A staple with the organization for more than a decade, Rinne holds all-time, regular-season and playoff goaltending records in virtually every category with the Preds. He is the winningest Finnish goaltender in NHL history and one of only 20 goalies in League history to own at least 300 victories and 50 shutouts.
But perhaps more impressive than his on-ice contributions as the best player in Predators history - and the top Finnish goaltender to ever play the game - Rinne has adopted Nashville as his second home and has worked tirelessly to give back to the people who make Middle Tennessee such a special place.
Most notably, alongside former captain Shea Weber, Rinne formed the 365 Pediatric Cancer Fund presented by Twice Daily, which raises money and awareness for childhood cancer research at the Monroe Carell Jr. Children's Hospital at Vanderbilt.
Video: Rinne taking time to mull future with Preds and NHL
In his very first full season with the team, after meeting Mike, a man with Down Syndrome, Rinne also fostered a relationship with Best Buddies that he has continued to keep to this day. Additionally, Rinne's commitment to Make-A-Wish, the Peterson Foundation for Parkinson's and a number of initiatives throughout the coronavirus pandemic has brought joy and hope to people young and old throughout the community.
A selection committee, led by senior NHL executives, Commissioner Gary Bettman and Deputy Commissioner Bill Daly have determined the finalists, and the winner will possess the following qualities: a clear and measurable positive impact on the community, investment of time and resources, a commitment to a particular cause or community, commitment to the League's community initiatives, creativity of programming, use of influence and engagement of others.

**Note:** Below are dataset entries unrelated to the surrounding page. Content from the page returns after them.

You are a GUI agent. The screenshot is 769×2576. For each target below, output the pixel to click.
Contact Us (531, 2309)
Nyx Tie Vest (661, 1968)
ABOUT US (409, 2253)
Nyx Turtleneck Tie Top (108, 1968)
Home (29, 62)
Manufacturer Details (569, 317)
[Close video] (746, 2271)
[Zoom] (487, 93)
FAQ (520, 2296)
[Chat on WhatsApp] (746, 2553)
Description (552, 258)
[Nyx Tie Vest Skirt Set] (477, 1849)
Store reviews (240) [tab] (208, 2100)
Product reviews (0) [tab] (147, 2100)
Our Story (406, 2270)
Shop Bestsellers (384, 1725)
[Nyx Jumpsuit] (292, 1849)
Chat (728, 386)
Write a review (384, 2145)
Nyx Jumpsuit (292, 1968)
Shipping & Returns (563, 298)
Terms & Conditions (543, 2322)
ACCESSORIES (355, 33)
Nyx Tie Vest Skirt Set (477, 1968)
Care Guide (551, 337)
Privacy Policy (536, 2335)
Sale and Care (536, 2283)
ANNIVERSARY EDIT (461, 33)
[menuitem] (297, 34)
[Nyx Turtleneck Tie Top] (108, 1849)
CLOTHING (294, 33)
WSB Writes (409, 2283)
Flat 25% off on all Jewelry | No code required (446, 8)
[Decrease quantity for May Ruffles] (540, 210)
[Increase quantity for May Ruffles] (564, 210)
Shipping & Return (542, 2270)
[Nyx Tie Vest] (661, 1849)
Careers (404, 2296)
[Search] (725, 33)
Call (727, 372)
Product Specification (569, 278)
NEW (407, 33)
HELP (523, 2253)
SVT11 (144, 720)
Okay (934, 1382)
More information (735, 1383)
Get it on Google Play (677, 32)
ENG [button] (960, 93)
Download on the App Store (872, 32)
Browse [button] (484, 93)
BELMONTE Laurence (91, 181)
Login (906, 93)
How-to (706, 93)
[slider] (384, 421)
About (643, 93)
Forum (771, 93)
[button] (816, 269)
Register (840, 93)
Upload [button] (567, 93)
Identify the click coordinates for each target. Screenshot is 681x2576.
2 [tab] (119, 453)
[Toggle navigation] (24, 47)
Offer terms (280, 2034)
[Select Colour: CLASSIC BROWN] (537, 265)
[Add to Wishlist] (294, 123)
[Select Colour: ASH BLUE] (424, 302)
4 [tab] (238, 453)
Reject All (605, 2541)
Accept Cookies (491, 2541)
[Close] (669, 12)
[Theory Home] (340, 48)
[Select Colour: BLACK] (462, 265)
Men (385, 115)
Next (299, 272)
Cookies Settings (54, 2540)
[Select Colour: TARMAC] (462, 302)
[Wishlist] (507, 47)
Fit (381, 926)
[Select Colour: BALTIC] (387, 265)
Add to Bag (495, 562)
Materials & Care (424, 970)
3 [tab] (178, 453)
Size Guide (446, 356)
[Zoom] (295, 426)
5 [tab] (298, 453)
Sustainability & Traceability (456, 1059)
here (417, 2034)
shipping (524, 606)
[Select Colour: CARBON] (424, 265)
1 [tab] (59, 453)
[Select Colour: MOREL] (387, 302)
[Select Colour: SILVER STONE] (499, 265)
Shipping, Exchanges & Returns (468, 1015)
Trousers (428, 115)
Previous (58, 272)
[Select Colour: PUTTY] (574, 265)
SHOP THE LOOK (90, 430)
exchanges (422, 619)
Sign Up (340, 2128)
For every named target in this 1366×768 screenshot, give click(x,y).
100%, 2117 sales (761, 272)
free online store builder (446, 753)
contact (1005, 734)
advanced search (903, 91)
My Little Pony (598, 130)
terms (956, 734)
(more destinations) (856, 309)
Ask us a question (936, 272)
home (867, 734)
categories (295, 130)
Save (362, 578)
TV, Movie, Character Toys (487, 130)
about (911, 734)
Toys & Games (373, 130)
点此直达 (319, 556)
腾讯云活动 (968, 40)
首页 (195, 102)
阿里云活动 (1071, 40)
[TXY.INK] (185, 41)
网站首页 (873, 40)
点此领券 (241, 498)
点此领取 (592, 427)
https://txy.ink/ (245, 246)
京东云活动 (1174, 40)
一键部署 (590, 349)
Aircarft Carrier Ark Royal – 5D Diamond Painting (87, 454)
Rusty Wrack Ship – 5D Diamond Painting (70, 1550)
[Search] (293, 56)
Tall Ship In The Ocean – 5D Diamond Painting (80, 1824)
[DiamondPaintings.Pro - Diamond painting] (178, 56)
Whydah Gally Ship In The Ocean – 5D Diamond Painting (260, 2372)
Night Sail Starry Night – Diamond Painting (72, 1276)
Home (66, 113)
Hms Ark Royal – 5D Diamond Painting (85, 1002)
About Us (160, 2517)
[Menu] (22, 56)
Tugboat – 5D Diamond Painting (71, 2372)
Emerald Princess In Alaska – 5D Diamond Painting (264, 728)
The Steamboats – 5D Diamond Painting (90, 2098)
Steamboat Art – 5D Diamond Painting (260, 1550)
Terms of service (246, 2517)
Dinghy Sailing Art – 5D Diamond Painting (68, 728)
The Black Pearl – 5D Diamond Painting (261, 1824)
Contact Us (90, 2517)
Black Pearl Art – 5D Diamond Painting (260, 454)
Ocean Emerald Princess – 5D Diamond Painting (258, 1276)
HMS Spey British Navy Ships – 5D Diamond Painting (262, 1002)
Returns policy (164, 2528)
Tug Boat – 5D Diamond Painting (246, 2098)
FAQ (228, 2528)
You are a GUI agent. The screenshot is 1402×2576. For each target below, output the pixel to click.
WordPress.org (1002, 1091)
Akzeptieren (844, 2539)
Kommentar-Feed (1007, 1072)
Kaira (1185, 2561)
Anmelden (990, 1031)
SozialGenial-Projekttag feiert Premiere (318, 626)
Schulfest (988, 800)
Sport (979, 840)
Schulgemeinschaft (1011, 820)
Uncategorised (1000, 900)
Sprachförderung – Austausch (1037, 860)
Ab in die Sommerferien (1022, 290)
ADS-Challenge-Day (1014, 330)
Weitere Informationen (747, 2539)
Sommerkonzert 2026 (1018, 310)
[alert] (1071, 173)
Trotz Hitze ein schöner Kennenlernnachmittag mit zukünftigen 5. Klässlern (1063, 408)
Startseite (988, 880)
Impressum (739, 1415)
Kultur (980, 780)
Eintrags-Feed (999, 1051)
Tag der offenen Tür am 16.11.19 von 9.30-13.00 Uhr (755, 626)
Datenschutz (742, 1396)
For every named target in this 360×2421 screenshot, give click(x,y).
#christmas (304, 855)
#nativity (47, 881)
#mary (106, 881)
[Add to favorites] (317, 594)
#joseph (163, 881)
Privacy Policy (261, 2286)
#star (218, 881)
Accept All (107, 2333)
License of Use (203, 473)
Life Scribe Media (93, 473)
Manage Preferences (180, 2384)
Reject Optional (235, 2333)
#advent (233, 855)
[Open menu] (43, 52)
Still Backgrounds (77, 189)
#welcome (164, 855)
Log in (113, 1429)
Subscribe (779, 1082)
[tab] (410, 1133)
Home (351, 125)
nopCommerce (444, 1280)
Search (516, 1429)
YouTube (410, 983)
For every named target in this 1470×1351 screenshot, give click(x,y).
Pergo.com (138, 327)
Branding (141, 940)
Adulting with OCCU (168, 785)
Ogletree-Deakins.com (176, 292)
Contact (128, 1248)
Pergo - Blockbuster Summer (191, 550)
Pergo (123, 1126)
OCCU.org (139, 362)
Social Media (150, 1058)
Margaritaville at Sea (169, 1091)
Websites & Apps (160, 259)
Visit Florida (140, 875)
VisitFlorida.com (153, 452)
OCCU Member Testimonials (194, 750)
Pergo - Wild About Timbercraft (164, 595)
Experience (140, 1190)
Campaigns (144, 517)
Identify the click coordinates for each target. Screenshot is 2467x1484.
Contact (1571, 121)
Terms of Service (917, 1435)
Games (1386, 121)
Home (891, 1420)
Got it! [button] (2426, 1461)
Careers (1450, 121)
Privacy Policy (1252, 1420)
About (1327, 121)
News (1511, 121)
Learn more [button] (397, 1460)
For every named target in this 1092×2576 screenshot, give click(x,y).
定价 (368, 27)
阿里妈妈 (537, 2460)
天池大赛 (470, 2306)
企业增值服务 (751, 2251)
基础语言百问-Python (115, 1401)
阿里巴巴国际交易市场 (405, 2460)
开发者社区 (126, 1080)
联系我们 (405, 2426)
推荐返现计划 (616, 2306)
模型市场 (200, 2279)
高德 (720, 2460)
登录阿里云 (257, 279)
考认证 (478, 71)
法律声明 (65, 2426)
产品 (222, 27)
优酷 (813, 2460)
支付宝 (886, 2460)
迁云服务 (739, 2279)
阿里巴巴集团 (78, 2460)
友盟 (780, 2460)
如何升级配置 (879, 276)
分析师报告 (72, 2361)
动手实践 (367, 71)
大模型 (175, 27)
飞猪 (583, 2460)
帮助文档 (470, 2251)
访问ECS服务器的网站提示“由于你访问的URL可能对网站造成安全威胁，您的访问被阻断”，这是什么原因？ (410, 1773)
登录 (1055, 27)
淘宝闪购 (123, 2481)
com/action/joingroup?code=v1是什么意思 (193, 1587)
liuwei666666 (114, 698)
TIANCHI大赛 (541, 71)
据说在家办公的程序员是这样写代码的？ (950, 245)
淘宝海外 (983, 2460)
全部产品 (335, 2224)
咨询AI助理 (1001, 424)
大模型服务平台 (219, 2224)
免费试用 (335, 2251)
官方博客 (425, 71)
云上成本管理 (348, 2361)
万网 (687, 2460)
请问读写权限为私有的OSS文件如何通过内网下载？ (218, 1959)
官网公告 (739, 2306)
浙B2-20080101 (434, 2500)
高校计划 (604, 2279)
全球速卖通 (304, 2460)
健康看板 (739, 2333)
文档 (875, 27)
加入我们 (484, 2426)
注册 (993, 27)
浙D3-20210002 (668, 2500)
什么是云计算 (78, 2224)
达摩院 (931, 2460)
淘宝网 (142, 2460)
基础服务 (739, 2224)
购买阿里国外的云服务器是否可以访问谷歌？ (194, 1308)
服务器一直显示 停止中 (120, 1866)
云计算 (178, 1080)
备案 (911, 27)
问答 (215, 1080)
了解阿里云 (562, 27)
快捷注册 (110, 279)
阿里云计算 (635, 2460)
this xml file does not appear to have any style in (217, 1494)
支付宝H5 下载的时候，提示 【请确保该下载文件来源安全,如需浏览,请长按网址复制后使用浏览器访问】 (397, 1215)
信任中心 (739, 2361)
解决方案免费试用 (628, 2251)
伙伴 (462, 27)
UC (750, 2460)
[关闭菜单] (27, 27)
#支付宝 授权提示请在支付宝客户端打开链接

The first-place finisher will receive a $25,000 donation to benefit a charity or charities of his choice, while the two runners-up each will receive a $5,000 donation to benefit a charity or charities of their choice.
The King Clancy Memorial Trophy was first presented in 1988 by the NHL's Board of Governors in honor of Frank "King" Clancy, a beloved figure in the League for decades as a player, referee, coach, manager and goodwill ambassador. A three-time Stanley Cup champion and 1958 inductee to the Hockey Hall of Fame, Clancy was voted as one of the 100 Greatest NHL Players during the League's Centennial Celebration in 2017.
Rinne, who is set to become an unrestricted free agent this summer, said Wednesday he has not yet made a decision on his future, but Predators General Manager David Poile stated Thursday he and the Preds would be happy to welcome Rinne back for another season.